Mafia nell’Agrigentino, dal pentito Quaranta nuovi spunti investigativi su Licata e Palma di Montechiaro

«In ogni zona della Sicilia c’era una famiglia di Cosa nostra ma io posso riferirmi della mia zona… diciamo Favara e la montagna». Il neo collaboratore di giustizia Giuseppe Quaranta – come riporta il Giornale di Sicilia oggi in edicola – mette subito le cose in chiaro con i pm della Dda che cercano di allargare il campo chiedendogli persino del boss Matteo Messina Denaro che il pentito definisce, senza mezzi termini, «inavvicinabile» per chi era al suo livello. «No io gli spiego una cosa… gli dico che ogni paese della Sicilia c’era una famiglia che appartiene a Cosa nostra però dire chi c’era e chi non c’era perché i contatti forti io li avevo tra Favara e le montagne basta».

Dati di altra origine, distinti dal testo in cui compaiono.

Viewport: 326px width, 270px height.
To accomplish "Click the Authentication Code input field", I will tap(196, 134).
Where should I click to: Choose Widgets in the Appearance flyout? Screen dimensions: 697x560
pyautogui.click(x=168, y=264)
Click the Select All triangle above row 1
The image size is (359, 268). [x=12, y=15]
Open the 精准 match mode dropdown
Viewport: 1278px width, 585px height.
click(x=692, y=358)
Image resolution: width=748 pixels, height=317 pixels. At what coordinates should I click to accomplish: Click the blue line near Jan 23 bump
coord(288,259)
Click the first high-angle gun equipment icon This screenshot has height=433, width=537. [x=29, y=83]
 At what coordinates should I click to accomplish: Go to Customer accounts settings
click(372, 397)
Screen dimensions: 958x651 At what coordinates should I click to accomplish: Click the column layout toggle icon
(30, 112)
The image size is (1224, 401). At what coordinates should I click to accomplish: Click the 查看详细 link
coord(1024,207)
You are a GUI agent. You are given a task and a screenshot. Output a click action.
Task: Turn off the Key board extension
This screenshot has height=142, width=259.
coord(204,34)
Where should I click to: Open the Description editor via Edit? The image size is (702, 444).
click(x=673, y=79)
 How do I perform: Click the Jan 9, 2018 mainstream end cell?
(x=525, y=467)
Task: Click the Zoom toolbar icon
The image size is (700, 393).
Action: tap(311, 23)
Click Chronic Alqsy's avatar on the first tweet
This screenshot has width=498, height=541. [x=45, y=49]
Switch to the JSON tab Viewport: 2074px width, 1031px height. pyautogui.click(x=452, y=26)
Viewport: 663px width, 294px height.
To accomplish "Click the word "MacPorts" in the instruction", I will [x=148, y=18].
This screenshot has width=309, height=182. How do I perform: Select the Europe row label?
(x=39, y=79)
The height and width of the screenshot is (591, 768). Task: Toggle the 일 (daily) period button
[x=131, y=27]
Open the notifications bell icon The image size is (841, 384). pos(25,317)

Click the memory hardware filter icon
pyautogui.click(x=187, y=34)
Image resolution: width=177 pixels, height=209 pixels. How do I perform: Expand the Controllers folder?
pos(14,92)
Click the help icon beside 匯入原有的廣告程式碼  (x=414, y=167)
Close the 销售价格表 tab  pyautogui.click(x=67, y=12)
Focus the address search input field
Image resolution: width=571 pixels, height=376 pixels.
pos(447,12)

Pm: «La sua zona era… chiarissimo». Quaranta: «E basta». Pm: «E sa riferire». Quaranta: «No no ma non lo dico io anche voi nelle vostre Intercettazioni…» Pm: «Mio dovere è mio dovere chiedere lo sa di Palma di Montechiaro… stidda Camastra ne sa niente?». Pm: «Palma di Montechiaro per esempio? Vicina a Favara…». Quaranta: «A Palma di Montechiaro il nostro contatto era…». Il verbale viene coperto da omissis, segnale che, evidentemente, si aprono altri spunti investigativi su cui i pm, nei verbali depositati al Tribunale del Riesame nell’ambito dell’operazione «Montagna», avranno molto da lavorare su tanti fronti. Discorso identico per Licata. Quaranta: «Io a Licata non ho conosciuto nessuno però se c’era un problema a Licata si diceva (il nome viene omissato)…».